When Luyanda Ngcombolo*, 28, was told to attend an identity parade and point out the two men who had raped her in a taxi, she knew that relying on her eyes would be useless.
She didn’t know what her rapists looked like. She had just knocked off one night and flagged down the taxi, not paying attention to the two people at the front.
After the other passengers had disembarked, the taxi, instead of taking her to her destination, sped off in a different direction.
In the middle of nowhere and in pitch darkness, the two men raped her at gunpoint, robbed her and pushed her, naked, out of the taxi.
A few minutes later she saw their headlights return and hid in the bushes. She heard them say they needed to find and kill her because she had recognised them.
After a while they left, and Ngcombolo came out of the bushes and started running.
Naked and shivering in the middle of winter, she ran until she found houses, refusing offers of help from strangers along the way that would require her to get into their cars as she was scared she would be raped again.

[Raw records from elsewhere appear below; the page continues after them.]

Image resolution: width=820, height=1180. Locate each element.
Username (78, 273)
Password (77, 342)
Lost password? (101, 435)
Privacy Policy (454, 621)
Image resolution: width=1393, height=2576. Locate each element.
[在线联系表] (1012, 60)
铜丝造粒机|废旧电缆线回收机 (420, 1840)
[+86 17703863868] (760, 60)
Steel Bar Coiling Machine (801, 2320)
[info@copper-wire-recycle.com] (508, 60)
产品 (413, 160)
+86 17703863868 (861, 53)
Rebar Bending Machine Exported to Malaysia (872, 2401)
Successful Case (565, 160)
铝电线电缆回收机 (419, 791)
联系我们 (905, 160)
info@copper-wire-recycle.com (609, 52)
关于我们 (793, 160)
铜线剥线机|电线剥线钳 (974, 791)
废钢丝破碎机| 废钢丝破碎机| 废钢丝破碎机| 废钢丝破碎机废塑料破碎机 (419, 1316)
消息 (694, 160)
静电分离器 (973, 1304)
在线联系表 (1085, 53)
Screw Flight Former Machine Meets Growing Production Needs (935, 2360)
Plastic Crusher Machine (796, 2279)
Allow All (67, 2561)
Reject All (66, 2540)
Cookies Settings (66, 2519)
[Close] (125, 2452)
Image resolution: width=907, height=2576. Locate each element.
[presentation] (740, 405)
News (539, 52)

She finally got to a residential area where she was given a blanket, and the police were called.
A year later, the police told Ngcombolo they had arrested two men and would like her to attend an identity parade and identify her attackers.
She knew she would not be able to recognise them, but went anyway.
When she got there she asked the prison warder that she be allowed to smell them instead. It was an unusual request, but the warder agreed.
She was taken to where a group of men were waiting and, before going inside, she closed her eyes.
A warder took her hand to guide her.
She walked towards the first of the 10 men, leaned closer and smelt him on the chest. After smelling the 10th man, she walked backwards, smelt the ninth man again and opened her eyes.
It was one of the men who had raped her.
She closed her eyes again and kept walking backwards, smelling them until she reached the fifth.
She leaned in, smelt him again and opened her eyes. That was her second attacker.
She had positively identified them by only their smell - not perfume, sweat or soap; just their body odour.
Everyone was baffled. The judge told Ngcombolo that she had never come across a case like hers before.
A few years later, when it was her turn to testify against the two men, Ngcombolo was eight months pregnant.
Shortly after testifying, she miscarried.
The rape has affected Ngcombolo so badly that she doesn’t trust men anymore.
However, she hopes that talking about her ordeal might help other women who have been through the same thing to realise that they aren’t the only ones going through pain.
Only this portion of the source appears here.